>> begin STORED DATA
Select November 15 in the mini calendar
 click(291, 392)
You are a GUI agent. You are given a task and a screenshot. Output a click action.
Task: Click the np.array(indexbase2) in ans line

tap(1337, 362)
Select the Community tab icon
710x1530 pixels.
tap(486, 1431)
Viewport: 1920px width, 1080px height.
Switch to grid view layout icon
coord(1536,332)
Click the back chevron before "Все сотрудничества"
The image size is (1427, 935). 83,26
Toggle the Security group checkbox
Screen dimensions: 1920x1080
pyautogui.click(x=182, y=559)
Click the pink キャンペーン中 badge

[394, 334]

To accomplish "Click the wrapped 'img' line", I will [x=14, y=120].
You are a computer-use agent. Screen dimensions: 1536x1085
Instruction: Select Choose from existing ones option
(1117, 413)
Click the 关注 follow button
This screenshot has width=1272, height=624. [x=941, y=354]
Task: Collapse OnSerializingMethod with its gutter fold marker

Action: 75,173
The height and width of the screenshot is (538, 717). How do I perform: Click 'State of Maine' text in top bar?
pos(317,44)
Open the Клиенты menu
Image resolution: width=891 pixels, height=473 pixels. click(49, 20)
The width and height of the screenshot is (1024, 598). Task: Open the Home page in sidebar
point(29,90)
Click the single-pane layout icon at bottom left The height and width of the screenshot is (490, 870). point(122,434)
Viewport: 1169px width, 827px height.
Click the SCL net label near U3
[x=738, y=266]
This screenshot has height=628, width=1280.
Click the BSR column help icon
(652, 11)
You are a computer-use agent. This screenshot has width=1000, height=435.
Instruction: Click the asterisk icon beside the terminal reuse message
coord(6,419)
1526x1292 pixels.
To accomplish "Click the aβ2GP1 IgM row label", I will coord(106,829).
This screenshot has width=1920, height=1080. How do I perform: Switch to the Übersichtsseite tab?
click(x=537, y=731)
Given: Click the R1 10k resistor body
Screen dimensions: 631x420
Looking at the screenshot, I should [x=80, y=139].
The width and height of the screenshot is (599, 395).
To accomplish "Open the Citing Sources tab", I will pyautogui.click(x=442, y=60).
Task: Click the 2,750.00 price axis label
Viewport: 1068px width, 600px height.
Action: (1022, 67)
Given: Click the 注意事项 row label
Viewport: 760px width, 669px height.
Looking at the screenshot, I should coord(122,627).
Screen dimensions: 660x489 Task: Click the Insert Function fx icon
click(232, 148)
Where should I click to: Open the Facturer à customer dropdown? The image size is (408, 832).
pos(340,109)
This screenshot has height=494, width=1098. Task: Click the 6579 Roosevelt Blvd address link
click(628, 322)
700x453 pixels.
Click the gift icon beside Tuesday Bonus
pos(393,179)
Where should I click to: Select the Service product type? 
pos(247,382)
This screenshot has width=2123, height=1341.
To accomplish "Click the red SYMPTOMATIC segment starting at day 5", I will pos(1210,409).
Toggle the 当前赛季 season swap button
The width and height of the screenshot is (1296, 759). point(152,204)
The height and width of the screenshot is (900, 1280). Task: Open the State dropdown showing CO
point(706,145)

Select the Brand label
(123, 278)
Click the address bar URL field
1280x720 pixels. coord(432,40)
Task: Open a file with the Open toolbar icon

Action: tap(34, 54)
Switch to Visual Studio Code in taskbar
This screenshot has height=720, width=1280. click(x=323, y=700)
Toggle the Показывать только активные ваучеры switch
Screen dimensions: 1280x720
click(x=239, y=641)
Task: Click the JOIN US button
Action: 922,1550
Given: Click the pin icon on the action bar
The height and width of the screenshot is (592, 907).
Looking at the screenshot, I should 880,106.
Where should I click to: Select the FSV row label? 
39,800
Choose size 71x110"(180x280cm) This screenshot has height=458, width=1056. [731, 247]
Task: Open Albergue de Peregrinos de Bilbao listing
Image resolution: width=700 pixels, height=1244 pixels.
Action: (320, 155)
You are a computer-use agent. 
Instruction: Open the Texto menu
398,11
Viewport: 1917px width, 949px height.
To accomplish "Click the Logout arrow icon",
>> end STORED DATA
#### DESCRIPTION OF THE TASK:
Duplicate the items verbatim, starting at their first line and ending at the line that contains "(1117, 413)", including both of those lines.

#### FINAL RESULT:
Select November 15 in the mini calendar
 click(291, 392)
You are a GUI agent. You are given a task and a screenshot. Output a click action.
Task: Click the np.array(indexbase2) in ans line

tap(1337, 362)
Select the Community tab icon
710x1530 pixels.
tap(486, 1431)
Viewport: 1920px width, 1080px height.
Switch to grid view layout icon
coord(1536,332)
Click the back chevron before "Все сотрудничества"
The image size is (1427, 935). 83,26
Toggle the Security group checkbox
Screen dimensions: 1920x1080
pyautogui.click(x=182, y=559)
Click the pink キャンペーン中 badge

[394, 334]

To accomplish "Click the wrapped 'img' line", I will [x=14, y=120].
You are a computer-use agent. Screen dimensions: 1536x1085
Instruction: Select Choose from existing ones option
(1117, 413)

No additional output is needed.